Kanana: Compute-efficient Bilingual Language Models
Kanana LLM Team, Yunju Bak, Hojin Lee, Minho Ryu, Jiyeon Ham, Seungjae Jung, Daniel Wontae Nam, Taegyeong Eo, Donghun Lee, Doohae Jung, Boseop Kim, Nayeon Kim, Jaesun Park, Hyunho Kim, Hyunwoong Ko, Changmin Lee, Kyoung-Woon On, Seulye Baeg, Junrae Cho, Sunghee Jung, Jieun Kang, EungGyun Kim, Eunhwa Kim, Byeongil Ko, Daniel Lee, Minchul Lee, Miok Lee, Shinbok Lee, Gaeun Seo
TL;DR
Kanana addresses the high compute costs of large language models by presenting a compute-efficient bilingual LLM family that excels in Korean while remaining competitive in English. The approach combines data-efficient pre-training on a 3 trillion-token bilingual corpus with staged pre-training, depth up-scaling, and iterative pruning/distillation, followed by instruction-focused post-training using supervised fine-tuning and preference optimization. The work also demonstrates practical adaptations, including embedding backbones, retrieval-augmented generation, and function calling in Korean, achieving strong benchmarks at smaller scales and highlighting a viable path toward accessible, multilingual LLM development.
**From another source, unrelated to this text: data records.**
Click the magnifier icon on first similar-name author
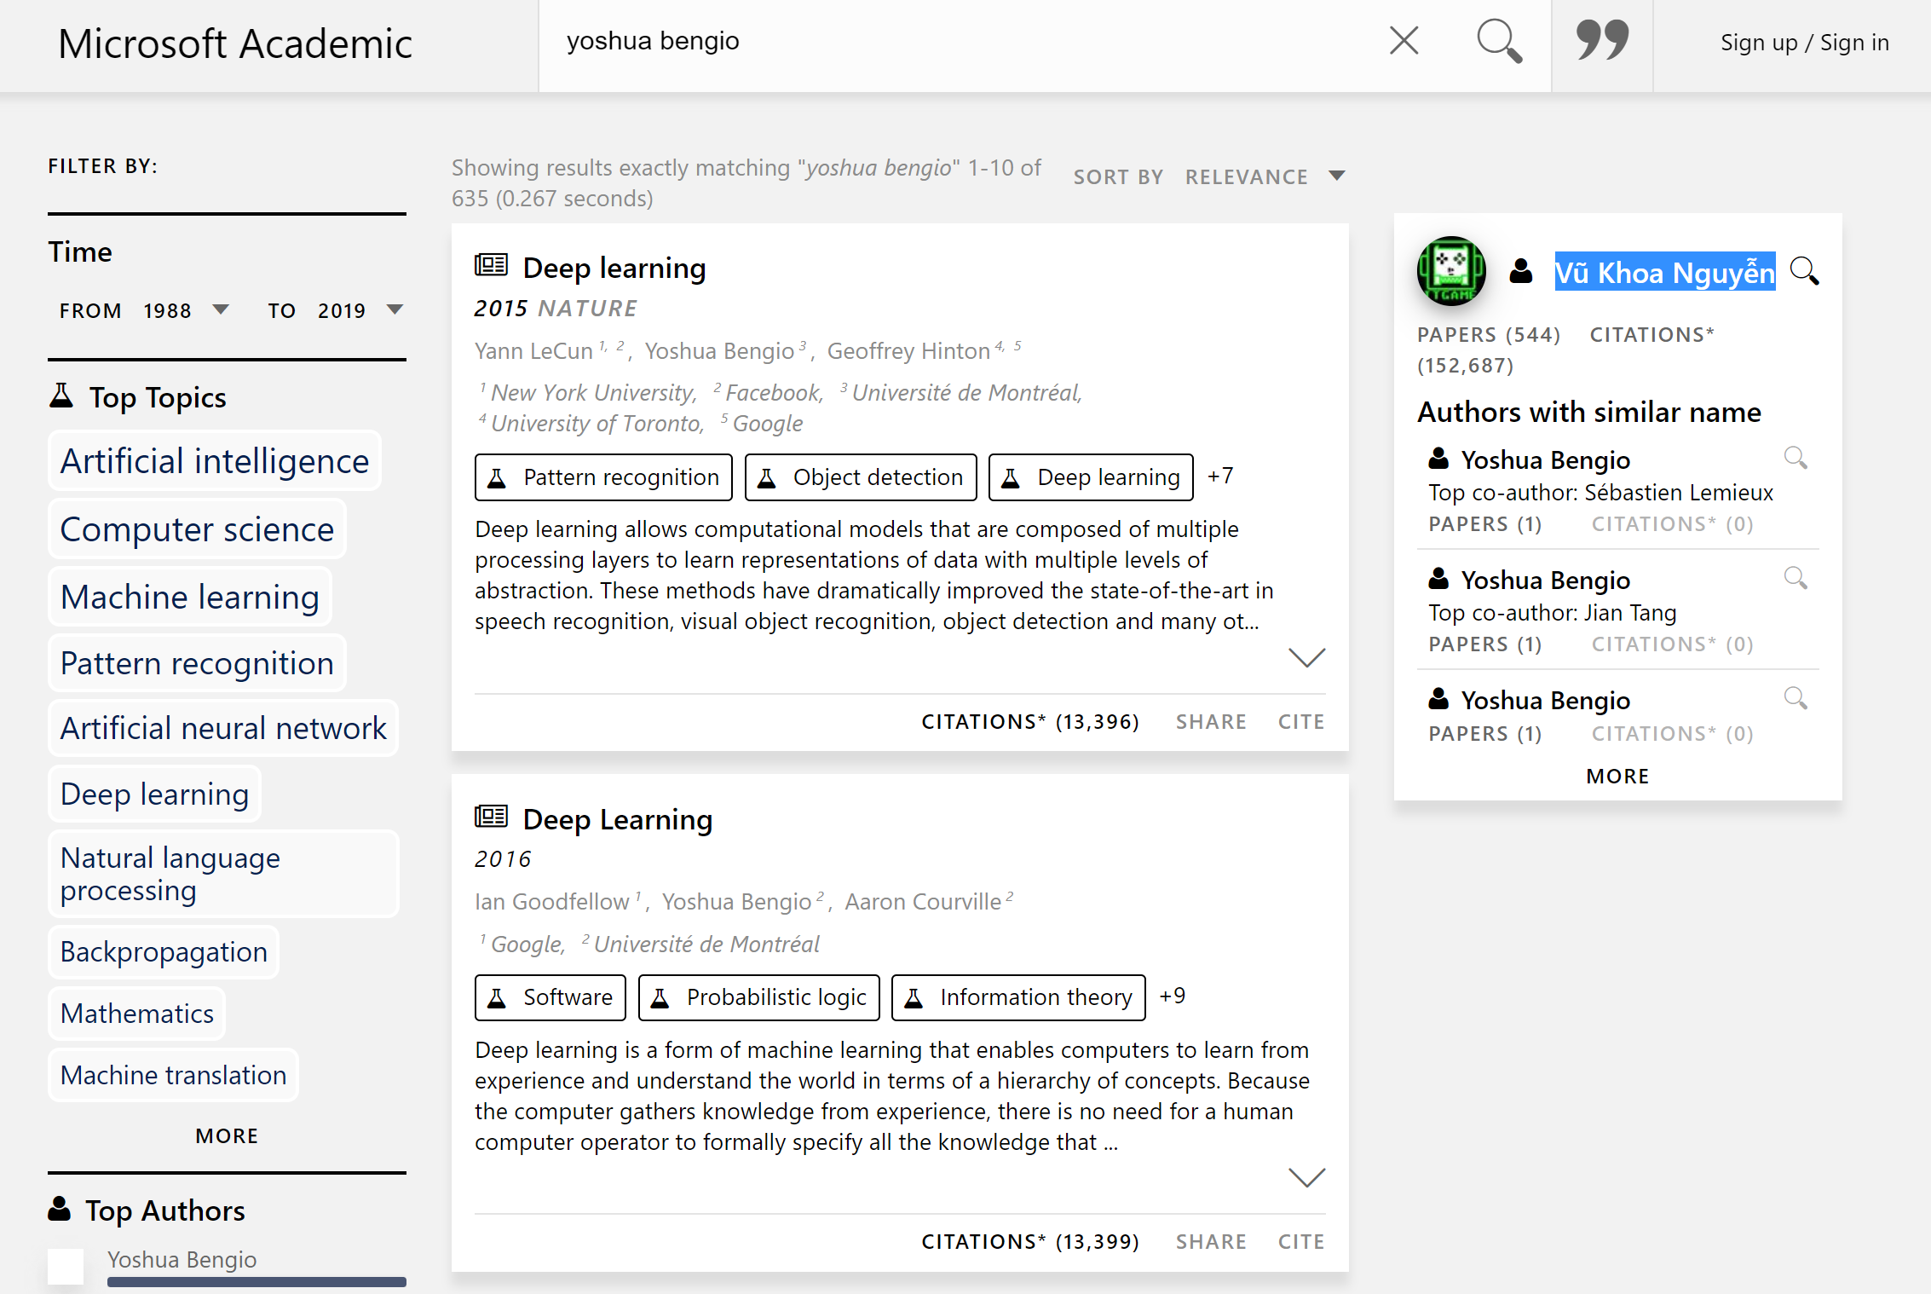tap(1796, 459)
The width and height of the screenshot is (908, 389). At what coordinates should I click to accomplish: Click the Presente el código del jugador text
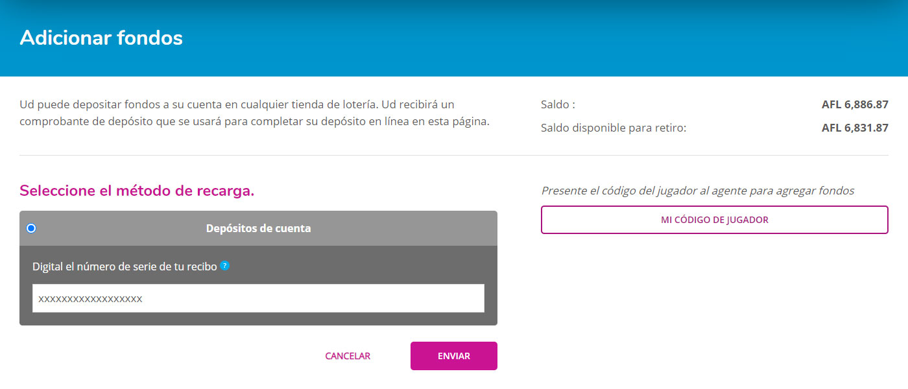point(697,191)
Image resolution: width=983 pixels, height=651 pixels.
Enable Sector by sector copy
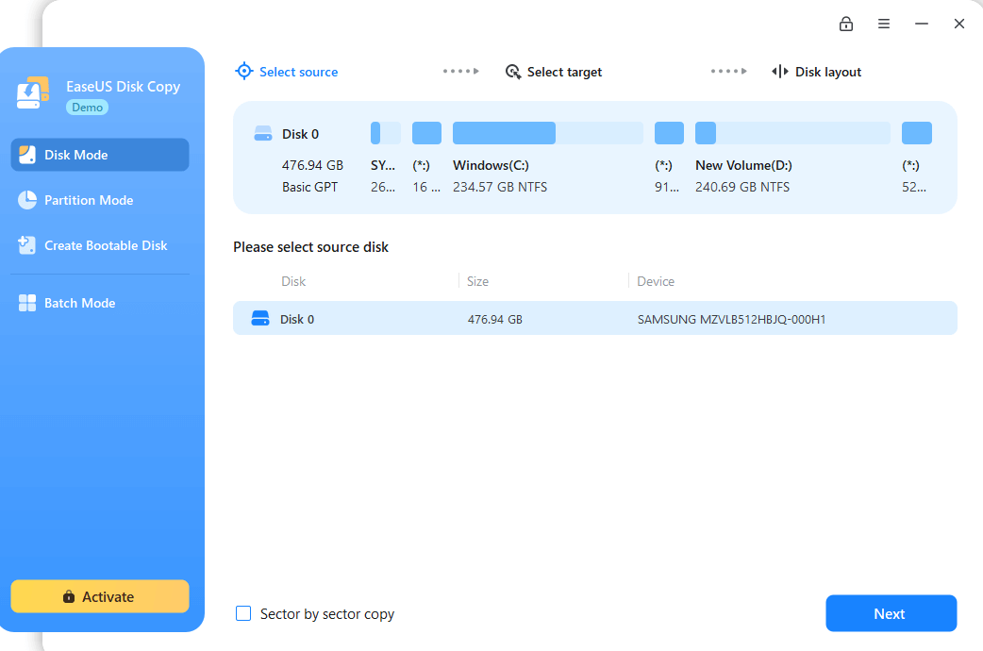243,613
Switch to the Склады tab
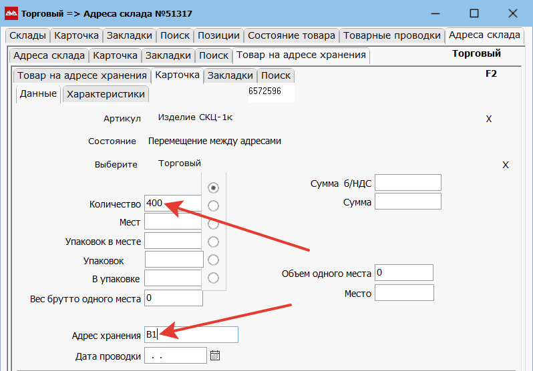The image size is (533, 371). pos(27,35)
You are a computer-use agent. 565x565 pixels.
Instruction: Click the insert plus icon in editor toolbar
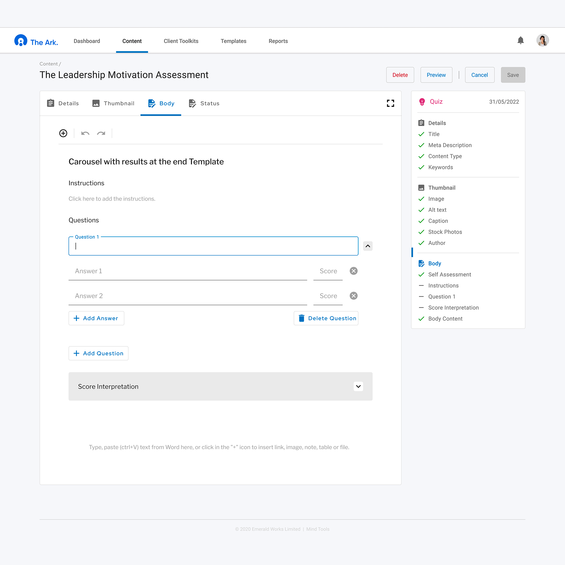click(x=63, y=133)
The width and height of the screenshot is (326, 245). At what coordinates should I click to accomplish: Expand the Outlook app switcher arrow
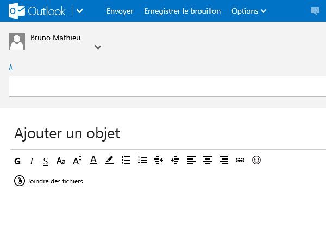pyautogui.click(x=80, y=11)
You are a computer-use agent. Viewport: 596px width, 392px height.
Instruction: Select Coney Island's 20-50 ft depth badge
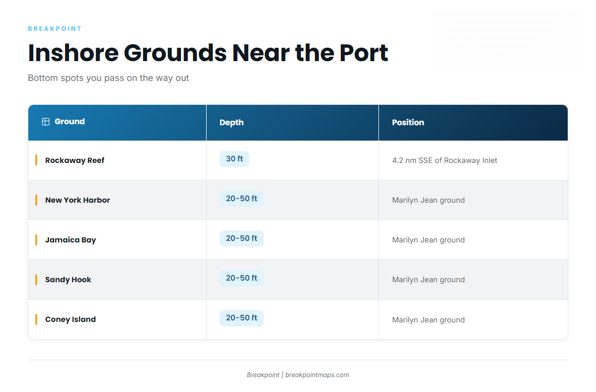241,318
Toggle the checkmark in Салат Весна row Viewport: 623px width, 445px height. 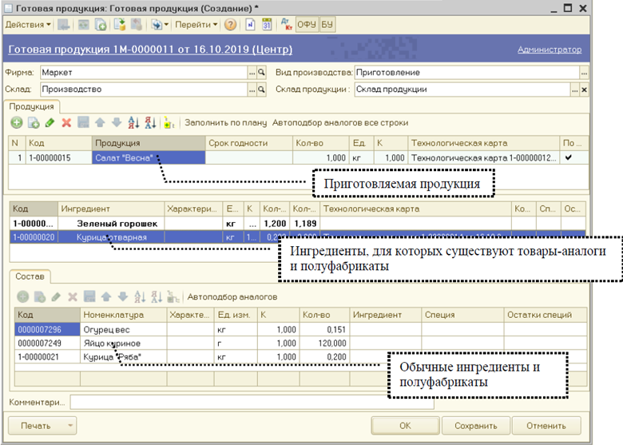[568, 158]
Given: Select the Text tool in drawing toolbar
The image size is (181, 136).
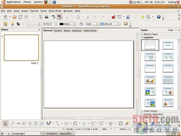Looking at the screenshot, I should click(36, 123).
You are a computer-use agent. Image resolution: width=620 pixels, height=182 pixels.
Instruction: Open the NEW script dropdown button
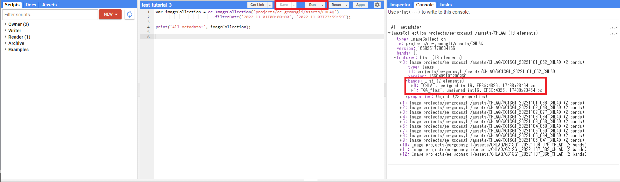[x=110, y=14]
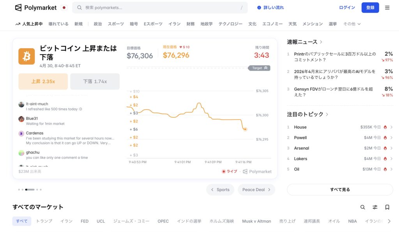Click the search magnifier above すべてのマーケット

tap(363, 207)
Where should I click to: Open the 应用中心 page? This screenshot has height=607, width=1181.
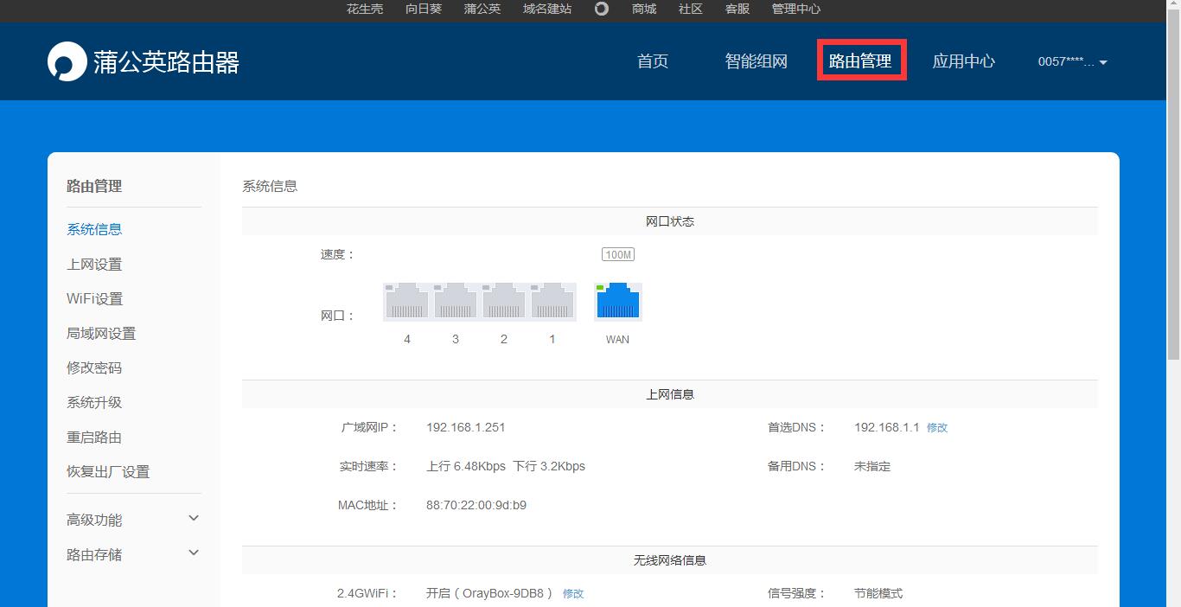(x=963, y=61)
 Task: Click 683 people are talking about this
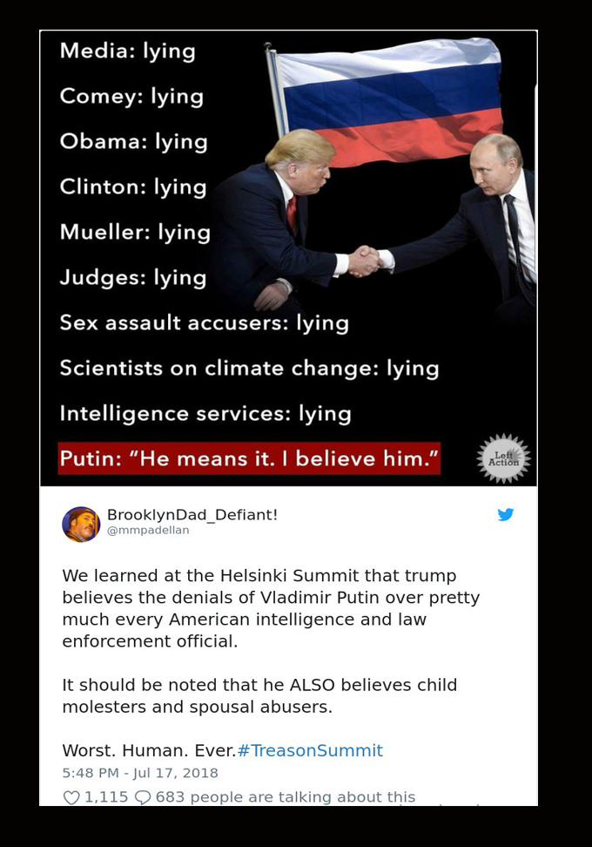pos(286,796)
Overall, Kanana offers a scalable framework that reduces training costs, improves Korean capabilities, and enables versatile downstream applications with potential impact on research and industry.
Abstract
We introduce Kanana, a series of bilingual language models that demonstrate exceeding performance in Korean and competitive performance in English. The computational cost of Kanana is significantly lower than that of state-of-the-art models of similar size. The report details the techniques employed during pre-training to achieve compute-efficient yet competitive models, including high quality data filtering, staged pre-training, depth up-scaling, and pruning and distillation. Furthermore, the report outlines the methodologies utilized during the post-training of the Kanana models, encompassing supervised fine-tuning and preference optimization, aimed at enhancing their capability for seamless interaction with users. Lastly, the report elaborates on plausible approaches used for language model adaptation to specific scenarios, such as embedding, retrieval augmented generation, and function calling. The Kanana model series spans from 2.1B to 32.5B parameters with 2.1B models (base, instruct, embedding) publicly released to promote research on Korean language models.